» Objective: The interview below is with the owner of DODGE Gallery. Using only that interview, explain in one to three sentences why she wanted a space with two distinct but visually connected galleries.

[begin Page text]

Manish Vora
Every year dozens of new galleries pop up and many close, often in their second year. After a year and a half in NYC at a beautiful dual-level space on Rivington in the Lower East Side, DODGE Gallery is already a neighborhood establishment after several well-received shows in a row and the terrific current exhibition of work by Michael Zelehoski and Daniel Phillips. We talked to owner Kristen Dodge about making the move from Boston and settling into the LES.
Tell us how you came to the Lower East Side.
A visitor to our gallery recently told me that the Lower East Side smells and looks like New York City. It’s a place where contrast and contradiction exist—homeless shelters and giant plastic tube slides, for example. But mostly it was a strategic decision to be here. The LES is one of the quickest growing art hubs in the city and is an exciting place to open a gallery. With the New Museum and several contemporary galleries run by ballsy workaholics, the groundwork was well laid out before us—and it just keeps growing.
Our space was originally a sausage factory (we have the press), then converted to Timberland’s design center, and now it’s an art gallery. I sought a space with two distinct but visually connected galleries. Part of the intent of our programming is to host two concurrent shows that conceptually inform one another and bring new audiences to each other. The space also allows us to have ambitious solo exhibitions.

Kristen Dodge, Owner DODGE Gallery
Coming from the art world in Boston, what have you done to put DODGE on the NYC art world map?
Being in NYC. Period. Choosing a well-positioned ground floor location and a memorable space. Travel and art fairs. We do some advertising, but word of mouth has a lasting and far-reaching impact. The secret recipe though is hard work and our gallery director Patton Hindle. And maybe also the gallery name (no, we don’t offer test drives).
Have you brought any Beantown flavor to NYC? Who from the Boston art scene, collectors or otherwise, has helped you in NYC ?
I brought a Red Sox bumper sticker and Patton from Boston. A number of our artists have connections to Boston, and collectors and curators from there have supported our program.
How has getting involved in the steering committee of the Whitney Contemporaries, ArtTable, and other organizations helped your gallery?
We are involved in some capacity with the Whitney, Creative Time, ArtTable, New Museum, and Artadia. Connecting with museums and other art organizations is fun. It is a way to contribute, to gain visibility for our program, to build a dialogue with other art-obsessed people.
You have facilitated several of your artists having shows at museums in the past year. How important has this been for your program?
Landing opportunities for our artists outside of the gallery is important. I believe in having an exhibitions program, and I also believe in working with the artist to develop their careers and gain a wider audience for their work outside of the gallery walls. Jason Middlebrook and I have been working together on a major commission for a museum TBA. The Norton show was great for Dave Cole, and he will soon exhibit his life-size steamroller music box commissioned by the Cleveland Institute of Art.

Michael Zelehoski, installation view of Secondary Structures, 2012. Courtesy DODGE Gallery.

[end Page text]
[begin Raw data]

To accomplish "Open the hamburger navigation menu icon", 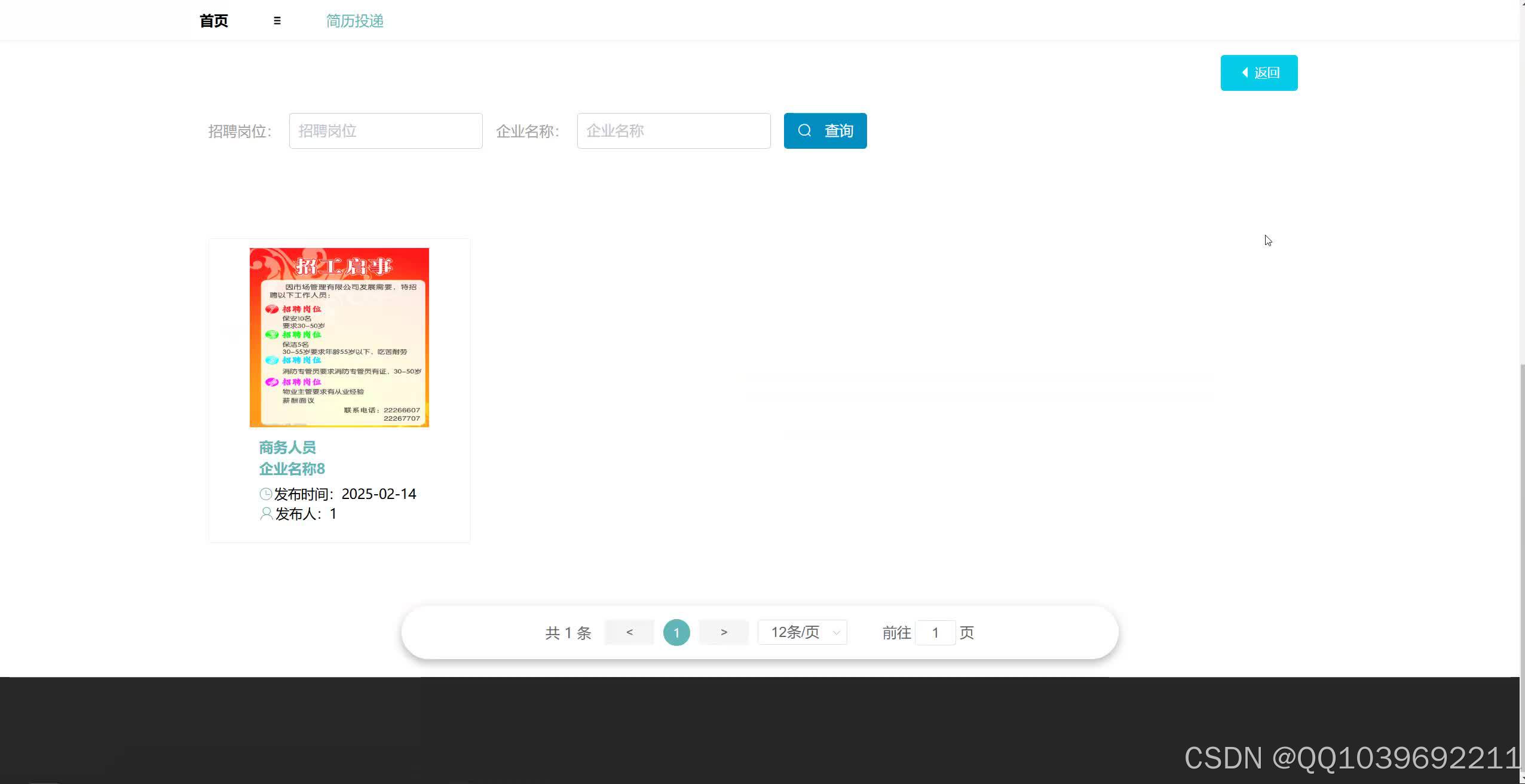I will 277,20.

[end Raw data]

» The answer: She wanted two galleries so the gallery could host two shows at once that inform one another conceptually and bring new audiences to each other. The space also lets the gallery put on ambitious solo exhibitions.